● EXERCISE TASK
Output the entries below line for line with no changes, leaving out the pictures.

Excerpt from a dataset:

━━━━━━━━

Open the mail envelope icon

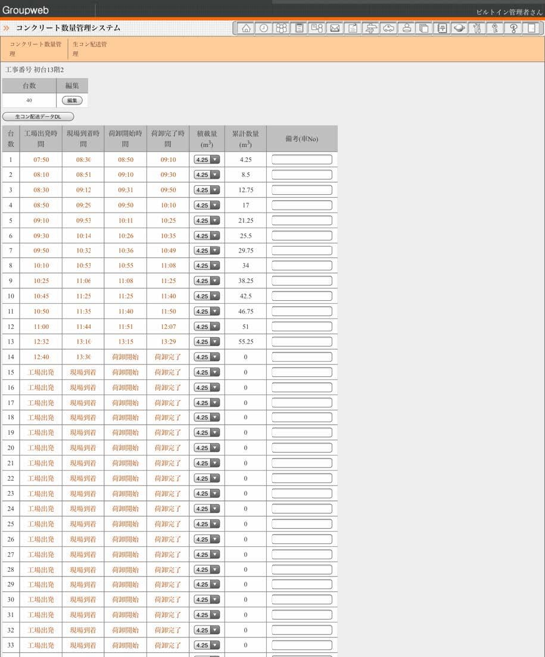tap(335, 28)
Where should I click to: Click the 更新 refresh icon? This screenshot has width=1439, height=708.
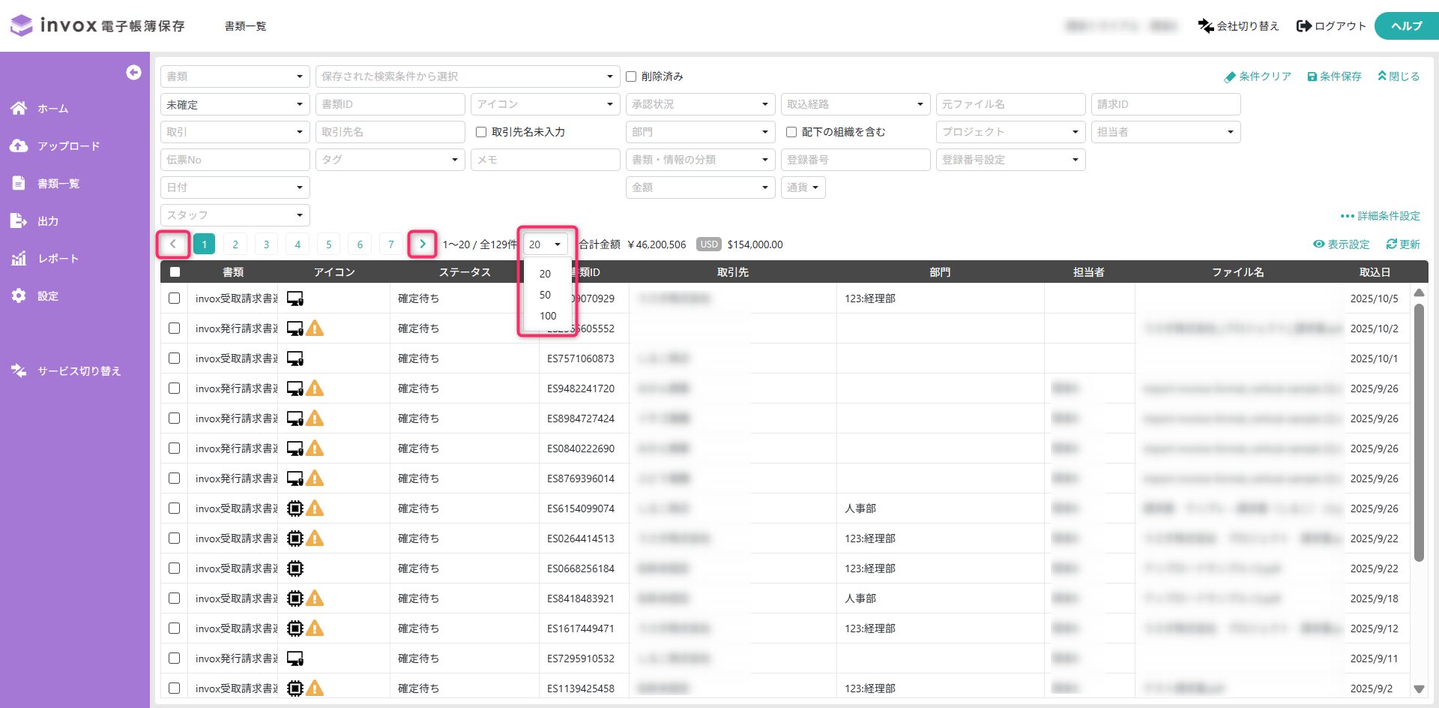(1391, 245)
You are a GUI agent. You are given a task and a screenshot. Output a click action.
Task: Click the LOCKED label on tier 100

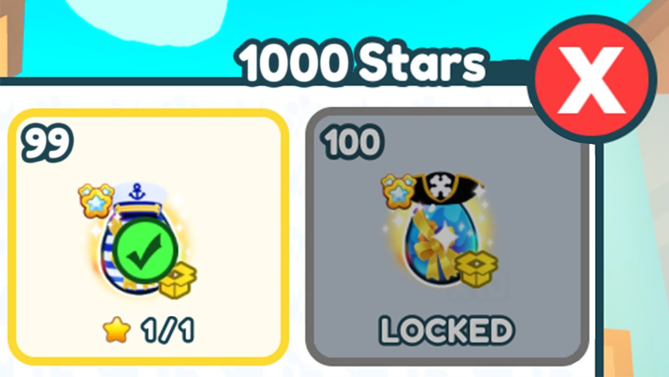point(446,331)
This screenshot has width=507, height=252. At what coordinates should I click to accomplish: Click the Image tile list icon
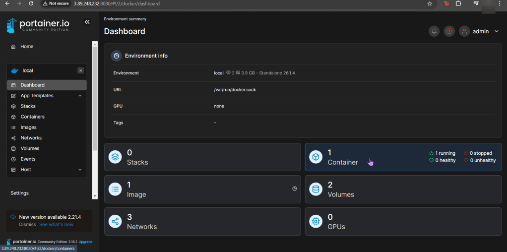pos(115,189)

━━━━━━━━

● THE OUTPUT
Open the mail envelope icon

tap(335, 28)
Where should I click to: Click the 更新 refresh icon? This screenshot has width=1439, height=708.
(1391, 245)
You are a GUI agent. You are given a task and a screenshot. Output a click action.
Task: Click the LOCKED label on tier 100

point(446,331)
This screenshot has width=507, height=252. At what coordinates should I click to accomplish: Click the Image tile list icon
pos(115,189)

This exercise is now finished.